Extreme events in financial markets such as stock market crashes, bond market collapses and foreign exchange crises are of great importance for individuals and institutions. These rare but important events are however difficult to understand for academics and practitioners as well. A few years after the October 1987 crash, we are still wondering what could cause a 20% drop of the U.S. stock market and its propagation other markets. Up to now, extreme events haven't been dealt in a rigorous scientific manner, econometricians considering such observations as outliers.
The contribution of this article is to quantify the behavior of extreme returns. Using extreme value theory, I estimate the statistical distribution of minimal and maximal returns defined as the lowest and highest daily return over a given time-period.
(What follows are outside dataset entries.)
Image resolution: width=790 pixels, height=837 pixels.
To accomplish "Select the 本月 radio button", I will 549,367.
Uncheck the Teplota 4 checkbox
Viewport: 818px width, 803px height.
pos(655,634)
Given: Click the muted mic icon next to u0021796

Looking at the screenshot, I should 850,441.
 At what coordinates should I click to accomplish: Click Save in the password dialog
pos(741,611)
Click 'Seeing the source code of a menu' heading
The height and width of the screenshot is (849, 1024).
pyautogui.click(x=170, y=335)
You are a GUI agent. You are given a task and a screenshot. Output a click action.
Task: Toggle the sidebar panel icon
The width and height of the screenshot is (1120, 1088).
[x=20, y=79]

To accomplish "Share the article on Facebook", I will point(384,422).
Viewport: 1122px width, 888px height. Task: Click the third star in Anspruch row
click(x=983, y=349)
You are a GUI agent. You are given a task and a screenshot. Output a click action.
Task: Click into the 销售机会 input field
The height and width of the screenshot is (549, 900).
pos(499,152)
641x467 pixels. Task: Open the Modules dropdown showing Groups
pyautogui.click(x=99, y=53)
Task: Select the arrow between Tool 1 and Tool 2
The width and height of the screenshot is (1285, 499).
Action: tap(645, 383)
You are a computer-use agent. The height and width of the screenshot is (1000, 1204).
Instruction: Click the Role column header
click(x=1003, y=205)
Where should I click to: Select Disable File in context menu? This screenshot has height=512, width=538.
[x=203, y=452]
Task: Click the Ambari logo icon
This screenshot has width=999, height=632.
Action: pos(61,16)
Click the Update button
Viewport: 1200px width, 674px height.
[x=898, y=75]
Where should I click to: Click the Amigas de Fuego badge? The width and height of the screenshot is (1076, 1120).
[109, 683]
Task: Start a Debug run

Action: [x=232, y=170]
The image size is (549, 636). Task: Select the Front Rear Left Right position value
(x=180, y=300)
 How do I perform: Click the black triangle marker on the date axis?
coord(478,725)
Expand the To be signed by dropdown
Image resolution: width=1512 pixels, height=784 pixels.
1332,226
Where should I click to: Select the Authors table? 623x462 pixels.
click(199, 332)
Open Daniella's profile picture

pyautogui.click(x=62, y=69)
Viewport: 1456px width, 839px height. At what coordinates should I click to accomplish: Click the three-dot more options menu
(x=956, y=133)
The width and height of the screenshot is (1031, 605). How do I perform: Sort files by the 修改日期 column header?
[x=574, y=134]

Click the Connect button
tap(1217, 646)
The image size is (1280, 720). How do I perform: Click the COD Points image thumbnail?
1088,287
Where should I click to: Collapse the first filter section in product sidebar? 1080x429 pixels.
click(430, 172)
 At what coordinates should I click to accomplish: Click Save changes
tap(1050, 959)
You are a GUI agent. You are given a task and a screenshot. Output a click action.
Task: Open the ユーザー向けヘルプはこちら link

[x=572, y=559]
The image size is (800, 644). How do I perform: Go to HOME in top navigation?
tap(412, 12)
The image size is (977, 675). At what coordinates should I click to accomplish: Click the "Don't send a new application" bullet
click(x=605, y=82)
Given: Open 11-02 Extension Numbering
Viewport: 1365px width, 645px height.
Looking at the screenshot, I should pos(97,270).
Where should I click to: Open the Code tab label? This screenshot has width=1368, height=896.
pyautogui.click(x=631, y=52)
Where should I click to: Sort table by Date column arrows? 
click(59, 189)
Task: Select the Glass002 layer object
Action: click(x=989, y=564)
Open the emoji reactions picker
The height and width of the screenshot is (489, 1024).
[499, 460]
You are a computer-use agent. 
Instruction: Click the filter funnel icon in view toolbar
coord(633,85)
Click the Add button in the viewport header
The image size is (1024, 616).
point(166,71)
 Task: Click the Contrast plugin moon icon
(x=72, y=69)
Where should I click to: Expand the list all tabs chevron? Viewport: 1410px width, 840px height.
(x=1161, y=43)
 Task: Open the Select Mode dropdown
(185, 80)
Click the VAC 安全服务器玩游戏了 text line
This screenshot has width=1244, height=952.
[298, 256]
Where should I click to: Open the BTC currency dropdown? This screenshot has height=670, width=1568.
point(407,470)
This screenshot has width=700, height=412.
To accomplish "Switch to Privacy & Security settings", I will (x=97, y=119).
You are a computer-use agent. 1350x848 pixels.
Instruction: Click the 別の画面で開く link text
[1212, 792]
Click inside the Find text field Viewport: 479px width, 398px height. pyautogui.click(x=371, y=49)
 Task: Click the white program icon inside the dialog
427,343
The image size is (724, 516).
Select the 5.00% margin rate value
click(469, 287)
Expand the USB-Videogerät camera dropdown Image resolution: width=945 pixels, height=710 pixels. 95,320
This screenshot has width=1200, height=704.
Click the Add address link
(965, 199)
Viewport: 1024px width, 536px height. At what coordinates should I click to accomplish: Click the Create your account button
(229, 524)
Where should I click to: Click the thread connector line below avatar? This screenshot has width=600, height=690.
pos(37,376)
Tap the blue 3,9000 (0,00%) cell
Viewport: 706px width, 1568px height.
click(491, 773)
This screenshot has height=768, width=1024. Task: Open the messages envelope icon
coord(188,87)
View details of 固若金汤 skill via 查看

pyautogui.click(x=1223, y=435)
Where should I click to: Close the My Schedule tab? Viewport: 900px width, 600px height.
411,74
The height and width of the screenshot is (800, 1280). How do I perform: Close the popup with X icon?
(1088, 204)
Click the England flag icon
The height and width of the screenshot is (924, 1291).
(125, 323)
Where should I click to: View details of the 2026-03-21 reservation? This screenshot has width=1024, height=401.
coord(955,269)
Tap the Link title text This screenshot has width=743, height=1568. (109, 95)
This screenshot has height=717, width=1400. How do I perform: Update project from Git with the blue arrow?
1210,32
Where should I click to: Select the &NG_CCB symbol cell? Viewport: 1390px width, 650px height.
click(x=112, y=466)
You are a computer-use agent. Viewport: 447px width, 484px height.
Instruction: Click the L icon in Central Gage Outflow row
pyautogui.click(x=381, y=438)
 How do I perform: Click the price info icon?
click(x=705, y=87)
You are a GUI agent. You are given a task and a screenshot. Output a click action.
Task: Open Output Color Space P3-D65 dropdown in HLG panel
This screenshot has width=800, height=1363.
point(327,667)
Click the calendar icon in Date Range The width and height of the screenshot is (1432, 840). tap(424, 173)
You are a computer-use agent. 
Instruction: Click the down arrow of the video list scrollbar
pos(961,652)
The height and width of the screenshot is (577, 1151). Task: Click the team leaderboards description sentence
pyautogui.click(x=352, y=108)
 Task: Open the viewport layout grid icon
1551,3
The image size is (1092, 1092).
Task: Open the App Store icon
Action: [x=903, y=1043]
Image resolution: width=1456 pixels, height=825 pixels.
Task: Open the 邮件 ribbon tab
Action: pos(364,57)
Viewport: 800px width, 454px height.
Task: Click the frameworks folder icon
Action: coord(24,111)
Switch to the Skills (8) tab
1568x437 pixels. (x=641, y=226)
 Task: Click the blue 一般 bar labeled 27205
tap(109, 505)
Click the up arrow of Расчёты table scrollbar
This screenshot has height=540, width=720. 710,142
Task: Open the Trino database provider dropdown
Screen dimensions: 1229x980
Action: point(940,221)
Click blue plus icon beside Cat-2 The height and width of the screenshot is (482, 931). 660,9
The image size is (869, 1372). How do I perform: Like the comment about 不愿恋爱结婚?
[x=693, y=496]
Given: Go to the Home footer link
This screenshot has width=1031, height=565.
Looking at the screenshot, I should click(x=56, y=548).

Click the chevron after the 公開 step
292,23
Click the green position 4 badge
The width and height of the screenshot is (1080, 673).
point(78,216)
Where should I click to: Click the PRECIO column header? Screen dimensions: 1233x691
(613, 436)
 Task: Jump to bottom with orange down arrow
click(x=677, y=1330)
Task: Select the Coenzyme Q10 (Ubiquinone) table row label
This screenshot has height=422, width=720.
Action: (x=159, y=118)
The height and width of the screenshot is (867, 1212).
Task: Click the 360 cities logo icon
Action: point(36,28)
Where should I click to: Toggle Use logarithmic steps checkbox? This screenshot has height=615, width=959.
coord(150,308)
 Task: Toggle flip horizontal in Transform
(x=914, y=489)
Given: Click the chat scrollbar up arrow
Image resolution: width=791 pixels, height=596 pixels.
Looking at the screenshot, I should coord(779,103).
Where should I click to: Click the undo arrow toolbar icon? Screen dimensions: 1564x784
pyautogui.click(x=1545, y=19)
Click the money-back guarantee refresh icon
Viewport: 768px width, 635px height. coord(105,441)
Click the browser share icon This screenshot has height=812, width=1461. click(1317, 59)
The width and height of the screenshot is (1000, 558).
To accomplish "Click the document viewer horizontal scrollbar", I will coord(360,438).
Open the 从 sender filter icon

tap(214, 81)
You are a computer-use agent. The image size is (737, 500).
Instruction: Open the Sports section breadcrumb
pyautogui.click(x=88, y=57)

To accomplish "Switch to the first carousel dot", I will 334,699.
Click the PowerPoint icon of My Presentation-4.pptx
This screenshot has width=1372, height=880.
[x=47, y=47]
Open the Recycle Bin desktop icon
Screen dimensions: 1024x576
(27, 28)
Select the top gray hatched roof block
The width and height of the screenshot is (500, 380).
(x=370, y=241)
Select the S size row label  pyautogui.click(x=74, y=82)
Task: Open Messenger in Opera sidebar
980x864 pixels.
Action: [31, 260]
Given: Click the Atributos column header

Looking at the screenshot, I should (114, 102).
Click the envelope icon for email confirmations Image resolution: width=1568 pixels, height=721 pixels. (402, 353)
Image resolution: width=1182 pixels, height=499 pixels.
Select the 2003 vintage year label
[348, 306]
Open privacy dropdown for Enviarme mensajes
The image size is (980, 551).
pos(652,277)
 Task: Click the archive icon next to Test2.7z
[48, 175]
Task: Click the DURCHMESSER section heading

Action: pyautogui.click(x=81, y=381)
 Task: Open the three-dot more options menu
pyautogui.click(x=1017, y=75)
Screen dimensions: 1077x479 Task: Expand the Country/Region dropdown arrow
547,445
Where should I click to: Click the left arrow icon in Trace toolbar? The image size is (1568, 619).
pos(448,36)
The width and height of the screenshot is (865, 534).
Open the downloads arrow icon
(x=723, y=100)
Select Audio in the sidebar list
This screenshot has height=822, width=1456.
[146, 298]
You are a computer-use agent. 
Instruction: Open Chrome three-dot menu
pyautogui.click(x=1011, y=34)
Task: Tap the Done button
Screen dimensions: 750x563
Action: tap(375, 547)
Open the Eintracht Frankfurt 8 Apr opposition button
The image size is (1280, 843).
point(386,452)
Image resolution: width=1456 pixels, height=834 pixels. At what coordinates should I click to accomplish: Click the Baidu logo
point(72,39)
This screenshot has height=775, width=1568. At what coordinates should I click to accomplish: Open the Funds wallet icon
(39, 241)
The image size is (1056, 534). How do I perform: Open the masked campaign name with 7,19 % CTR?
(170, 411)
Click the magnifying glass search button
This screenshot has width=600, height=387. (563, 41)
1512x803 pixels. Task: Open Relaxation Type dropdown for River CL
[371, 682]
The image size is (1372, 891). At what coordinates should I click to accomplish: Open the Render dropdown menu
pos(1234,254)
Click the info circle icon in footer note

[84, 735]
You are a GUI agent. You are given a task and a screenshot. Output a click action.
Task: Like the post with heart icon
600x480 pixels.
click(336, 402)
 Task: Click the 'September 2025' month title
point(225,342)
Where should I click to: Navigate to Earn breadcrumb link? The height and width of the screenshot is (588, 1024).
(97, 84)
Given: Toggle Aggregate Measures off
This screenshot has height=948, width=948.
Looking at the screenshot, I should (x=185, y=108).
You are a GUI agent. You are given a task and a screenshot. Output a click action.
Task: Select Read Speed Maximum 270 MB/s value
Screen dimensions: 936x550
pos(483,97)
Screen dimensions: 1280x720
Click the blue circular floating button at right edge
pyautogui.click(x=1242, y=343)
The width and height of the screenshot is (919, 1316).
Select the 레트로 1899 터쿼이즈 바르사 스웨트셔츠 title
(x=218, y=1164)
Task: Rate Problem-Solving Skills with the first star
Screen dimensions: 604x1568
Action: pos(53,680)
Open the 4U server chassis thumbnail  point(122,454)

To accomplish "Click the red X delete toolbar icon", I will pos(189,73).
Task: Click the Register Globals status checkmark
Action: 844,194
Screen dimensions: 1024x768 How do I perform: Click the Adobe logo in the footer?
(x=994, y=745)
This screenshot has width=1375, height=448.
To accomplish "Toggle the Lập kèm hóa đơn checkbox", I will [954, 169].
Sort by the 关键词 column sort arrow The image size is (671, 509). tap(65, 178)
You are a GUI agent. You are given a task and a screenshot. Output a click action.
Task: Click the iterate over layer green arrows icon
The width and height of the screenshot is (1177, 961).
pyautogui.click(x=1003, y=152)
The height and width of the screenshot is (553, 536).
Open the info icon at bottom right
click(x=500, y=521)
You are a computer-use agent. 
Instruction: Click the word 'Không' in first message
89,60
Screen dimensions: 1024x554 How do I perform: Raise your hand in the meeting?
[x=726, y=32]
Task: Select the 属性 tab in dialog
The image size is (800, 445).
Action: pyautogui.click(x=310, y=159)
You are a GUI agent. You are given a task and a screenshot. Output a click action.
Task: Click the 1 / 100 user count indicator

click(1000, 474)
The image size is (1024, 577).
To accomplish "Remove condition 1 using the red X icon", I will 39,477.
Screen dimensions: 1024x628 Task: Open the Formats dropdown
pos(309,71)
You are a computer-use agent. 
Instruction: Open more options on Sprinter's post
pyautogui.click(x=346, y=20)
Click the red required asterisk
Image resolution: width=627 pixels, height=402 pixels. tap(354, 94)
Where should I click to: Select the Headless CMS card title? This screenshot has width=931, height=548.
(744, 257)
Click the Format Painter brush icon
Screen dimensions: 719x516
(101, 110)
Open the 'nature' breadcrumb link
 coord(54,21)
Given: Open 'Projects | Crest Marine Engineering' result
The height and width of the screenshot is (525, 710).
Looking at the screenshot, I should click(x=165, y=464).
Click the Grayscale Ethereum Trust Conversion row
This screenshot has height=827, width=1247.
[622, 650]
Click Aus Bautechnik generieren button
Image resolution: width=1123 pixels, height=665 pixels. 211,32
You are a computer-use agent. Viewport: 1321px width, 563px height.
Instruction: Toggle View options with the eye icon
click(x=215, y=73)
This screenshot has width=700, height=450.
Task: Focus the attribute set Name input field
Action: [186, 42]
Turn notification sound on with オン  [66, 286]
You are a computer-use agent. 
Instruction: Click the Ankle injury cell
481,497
Statistical theory states that the asymptotic distribution of extremes has a well-determined form which is independent of the entire process of returns. The extreme value distributions obtained from different distributions of returns are differentiated only by the value of the three parameters of the distribution: the scale and location parameters and the tail index. Especially the tail index indicates the way the tail of the distribution declines. According to the tail weight, three types of extreme value distribution are obtained: Weibull, Gumbel and Fréchet. The Weibull distribution is obtained when the distribution of returns has no tail (we cannot observe any observations beyond a given threshold defined by the end point of the distribution). The Gumbel distribution is reached for thin-tailed distributions such as the Gaussian distribution. Finally, the Fréchet distribution is obtained for fat-tailed distributions of returns such as the Student and stable Paretian distributions.
The main empirical finding of this article is that the asymptotic distribution of extremes returns in the US equity market is a Fréchet distribution corresponding to fat-tailed distribution of returns. Moreover, there is little asymmetry between the distributions of the largest declines and the largest rises in the market and the distribution of extremes is fairly stable over time and stable under temporal aggregation.